En travaillant sur l’Odyssée, j’ai découvert que je me sens assez proche de certaines conceptions de la Grèce archaïque. La psyché (l’âme, le souffle) anime le corps, fait la beauté, la force et le charisme de l’individu. Lorsque l’on meurt, elle se détache et rejoint les Enfers, le lieu des morts. Celui-ci est sans intérêt, infiniment fade comparé à la vie. Il n’y a pas d’au-delà, pas de jugement dernier, d’enfer ou de paradis. Tout est là, ici-bas. L’esprit est dans la matière, et sans matière il n’est plus. Là où je me distingue de ces conceptions antiques, c’est que je ne crois pas au(x) dieu(x) ou à un ordre du cosmos. Le monde est. La vie est. Et ils n’ont pas de sens a priori.
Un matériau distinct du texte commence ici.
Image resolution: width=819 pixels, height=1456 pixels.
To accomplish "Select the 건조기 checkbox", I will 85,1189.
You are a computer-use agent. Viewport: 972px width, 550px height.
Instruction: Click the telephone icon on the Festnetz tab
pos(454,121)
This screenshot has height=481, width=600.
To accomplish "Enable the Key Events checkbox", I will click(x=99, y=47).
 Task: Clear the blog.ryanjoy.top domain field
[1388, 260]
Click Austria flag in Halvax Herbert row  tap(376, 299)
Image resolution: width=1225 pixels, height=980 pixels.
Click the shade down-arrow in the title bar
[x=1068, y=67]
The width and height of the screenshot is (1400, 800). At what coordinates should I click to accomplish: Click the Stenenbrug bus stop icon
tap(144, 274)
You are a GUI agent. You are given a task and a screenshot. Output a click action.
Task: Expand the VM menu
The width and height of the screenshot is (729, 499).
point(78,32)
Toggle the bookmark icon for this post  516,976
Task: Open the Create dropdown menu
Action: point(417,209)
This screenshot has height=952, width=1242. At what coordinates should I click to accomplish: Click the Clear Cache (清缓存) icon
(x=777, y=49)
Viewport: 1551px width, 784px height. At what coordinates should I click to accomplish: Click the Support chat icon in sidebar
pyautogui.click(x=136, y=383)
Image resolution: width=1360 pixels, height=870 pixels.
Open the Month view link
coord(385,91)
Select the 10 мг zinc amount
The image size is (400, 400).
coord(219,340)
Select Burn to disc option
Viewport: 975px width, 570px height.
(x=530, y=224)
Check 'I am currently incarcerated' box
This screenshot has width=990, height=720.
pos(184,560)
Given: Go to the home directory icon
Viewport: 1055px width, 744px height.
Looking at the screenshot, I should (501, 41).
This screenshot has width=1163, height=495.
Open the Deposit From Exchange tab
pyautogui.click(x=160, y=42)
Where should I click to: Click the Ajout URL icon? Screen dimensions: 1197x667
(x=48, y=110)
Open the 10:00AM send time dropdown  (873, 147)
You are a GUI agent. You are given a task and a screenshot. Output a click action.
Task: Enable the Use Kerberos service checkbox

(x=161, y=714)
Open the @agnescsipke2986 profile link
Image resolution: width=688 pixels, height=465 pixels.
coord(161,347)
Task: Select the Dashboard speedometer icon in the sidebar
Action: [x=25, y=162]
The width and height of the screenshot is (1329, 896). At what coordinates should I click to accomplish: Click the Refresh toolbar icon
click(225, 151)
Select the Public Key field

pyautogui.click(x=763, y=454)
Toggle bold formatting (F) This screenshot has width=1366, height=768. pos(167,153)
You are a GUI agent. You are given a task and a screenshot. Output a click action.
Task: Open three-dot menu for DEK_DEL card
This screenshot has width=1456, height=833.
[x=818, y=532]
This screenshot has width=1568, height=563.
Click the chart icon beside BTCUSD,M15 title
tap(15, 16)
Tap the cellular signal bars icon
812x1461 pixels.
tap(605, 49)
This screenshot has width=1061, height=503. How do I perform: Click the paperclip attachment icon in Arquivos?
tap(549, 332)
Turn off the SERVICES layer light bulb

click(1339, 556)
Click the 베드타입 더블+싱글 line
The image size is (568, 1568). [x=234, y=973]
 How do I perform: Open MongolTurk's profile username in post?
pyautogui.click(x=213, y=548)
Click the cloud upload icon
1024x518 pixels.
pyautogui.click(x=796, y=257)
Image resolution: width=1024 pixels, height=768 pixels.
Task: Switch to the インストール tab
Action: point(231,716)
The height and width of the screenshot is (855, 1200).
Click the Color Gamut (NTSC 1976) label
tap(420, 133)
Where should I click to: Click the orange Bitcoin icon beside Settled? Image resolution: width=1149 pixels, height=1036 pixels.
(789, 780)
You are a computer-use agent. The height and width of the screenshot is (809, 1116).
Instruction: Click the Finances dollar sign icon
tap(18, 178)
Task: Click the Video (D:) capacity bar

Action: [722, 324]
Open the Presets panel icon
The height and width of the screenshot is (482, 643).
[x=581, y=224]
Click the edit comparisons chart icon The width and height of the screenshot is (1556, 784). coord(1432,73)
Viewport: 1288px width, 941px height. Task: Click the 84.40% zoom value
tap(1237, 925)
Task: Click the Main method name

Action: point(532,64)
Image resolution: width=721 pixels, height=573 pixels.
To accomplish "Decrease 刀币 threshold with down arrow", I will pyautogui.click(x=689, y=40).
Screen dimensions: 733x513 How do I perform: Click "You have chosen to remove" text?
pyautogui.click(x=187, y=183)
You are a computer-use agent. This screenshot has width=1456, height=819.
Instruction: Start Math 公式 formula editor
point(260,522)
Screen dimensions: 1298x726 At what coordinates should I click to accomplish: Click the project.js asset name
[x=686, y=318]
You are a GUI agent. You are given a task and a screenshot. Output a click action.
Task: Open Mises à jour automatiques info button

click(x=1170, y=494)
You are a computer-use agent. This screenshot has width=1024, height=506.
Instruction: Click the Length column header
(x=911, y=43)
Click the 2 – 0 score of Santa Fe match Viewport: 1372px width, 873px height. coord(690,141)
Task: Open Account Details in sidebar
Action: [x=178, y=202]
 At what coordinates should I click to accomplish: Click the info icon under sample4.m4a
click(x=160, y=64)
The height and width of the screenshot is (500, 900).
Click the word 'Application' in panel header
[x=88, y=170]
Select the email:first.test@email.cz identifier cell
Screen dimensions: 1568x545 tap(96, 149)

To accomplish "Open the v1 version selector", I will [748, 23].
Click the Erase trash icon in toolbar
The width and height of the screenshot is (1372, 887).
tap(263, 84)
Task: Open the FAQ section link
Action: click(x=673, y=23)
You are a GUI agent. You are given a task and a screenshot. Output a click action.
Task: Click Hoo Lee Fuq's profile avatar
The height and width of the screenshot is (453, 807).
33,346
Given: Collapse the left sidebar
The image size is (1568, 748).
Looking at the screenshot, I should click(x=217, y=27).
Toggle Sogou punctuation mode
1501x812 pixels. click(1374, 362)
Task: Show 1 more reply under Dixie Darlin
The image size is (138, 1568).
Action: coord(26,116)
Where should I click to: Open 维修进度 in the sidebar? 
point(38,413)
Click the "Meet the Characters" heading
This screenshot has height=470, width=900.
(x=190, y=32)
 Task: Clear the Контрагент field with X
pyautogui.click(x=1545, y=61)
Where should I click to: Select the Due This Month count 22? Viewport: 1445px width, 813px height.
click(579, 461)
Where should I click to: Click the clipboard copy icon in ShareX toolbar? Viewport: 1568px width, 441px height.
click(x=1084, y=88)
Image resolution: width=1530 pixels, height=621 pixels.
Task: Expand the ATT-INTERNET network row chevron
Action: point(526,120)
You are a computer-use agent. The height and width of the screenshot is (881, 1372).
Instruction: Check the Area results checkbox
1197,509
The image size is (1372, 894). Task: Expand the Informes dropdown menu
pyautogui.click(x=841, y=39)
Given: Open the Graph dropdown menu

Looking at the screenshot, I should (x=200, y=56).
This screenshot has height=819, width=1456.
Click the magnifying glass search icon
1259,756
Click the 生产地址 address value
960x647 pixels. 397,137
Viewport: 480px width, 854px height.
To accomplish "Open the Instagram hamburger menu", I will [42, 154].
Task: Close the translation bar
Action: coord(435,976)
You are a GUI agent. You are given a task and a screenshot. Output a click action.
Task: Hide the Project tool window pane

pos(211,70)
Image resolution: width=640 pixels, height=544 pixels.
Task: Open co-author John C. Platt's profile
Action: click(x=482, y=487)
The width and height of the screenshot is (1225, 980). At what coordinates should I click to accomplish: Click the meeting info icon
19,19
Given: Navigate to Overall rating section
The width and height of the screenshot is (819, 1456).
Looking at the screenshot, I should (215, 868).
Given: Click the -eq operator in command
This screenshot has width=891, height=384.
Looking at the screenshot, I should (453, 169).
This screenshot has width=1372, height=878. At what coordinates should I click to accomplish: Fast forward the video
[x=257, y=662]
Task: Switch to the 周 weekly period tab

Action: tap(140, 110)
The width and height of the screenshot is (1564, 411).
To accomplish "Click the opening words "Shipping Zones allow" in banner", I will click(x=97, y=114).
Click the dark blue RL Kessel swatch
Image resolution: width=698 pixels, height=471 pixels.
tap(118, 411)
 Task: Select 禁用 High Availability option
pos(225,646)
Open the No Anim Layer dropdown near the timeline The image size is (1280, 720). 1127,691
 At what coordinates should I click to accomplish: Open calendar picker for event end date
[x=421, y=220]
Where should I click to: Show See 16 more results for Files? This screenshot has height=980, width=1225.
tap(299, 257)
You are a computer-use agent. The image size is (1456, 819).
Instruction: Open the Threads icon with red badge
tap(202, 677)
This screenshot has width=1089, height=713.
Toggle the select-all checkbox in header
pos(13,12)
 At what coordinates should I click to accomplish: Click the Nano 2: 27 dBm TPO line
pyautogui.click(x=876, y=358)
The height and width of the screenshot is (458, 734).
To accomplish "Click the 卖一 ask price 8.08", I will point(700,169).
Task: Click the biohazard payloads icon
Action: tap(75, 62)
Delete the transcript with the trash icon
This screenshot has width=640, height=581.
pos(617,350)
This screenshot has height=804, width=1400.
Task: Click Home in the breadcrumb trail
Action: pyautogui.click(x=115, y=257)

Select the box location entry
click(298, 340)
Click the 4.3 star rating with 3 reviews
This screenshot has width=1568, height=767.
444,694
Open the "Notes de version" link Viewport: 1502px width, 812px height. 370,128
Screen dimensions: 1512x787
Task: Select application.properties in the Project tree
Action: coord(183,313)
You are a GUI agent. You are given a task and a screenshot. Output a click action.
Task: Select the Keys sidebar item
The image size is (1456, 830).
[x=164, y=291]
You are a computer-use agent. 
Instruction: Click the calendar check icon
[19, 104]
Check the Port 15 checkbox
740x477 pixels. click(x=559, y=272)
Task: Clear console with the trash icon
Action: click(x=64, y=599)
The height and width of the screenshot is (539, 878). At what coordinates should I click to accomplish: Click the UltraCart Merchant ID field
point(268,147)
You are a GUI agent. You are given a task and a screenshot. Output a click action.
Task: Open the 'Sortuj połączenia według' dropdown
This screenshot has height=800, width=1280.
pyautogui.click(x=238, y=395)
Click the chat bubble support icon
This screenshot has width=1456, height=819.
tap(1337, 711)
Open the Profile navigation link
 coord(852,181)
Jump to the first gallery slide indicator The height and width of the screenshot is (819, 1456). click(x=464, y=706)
A un moment donné, j’ai choisi la photographie, et cette pratique me nourrit, enrichit mon rapport au monde et donne du sens à ma vie. Je la vois comme une expérience spirituelle. Je ne mets pas de majuscules ou de connotation religieuse à ces mots, que j’emploie au sens d’une pratique qui vise à transformer le sujet, son rapport au monde et à lui-même. La photographie pour moi est un mode de vie. Elle est intimement liée à ma vie. En photographiant, en faisant l’Odyssée, je vais voir le monde, voir ailleurs, hors de moi, si j’y suis, comment je suis, et comment sont le monde et les autres. Faisant cela c’est ma vie que j’invente, à laquelle je donne sens, je me fais un monde habitable, je tisse des liens avec d’autres, certains qui deviennent des amis. Et pour faire cela j’ai besoin de la photographie, de ma pratique singulière de l’image, qui est le moyen qui rend tout cela possible.

En effet j’essaye de faire des images qui ont du corps et une âme. Des images mentales, ou des portraits d’âmes incarnées, c’est-à-dire saisies dans la matière.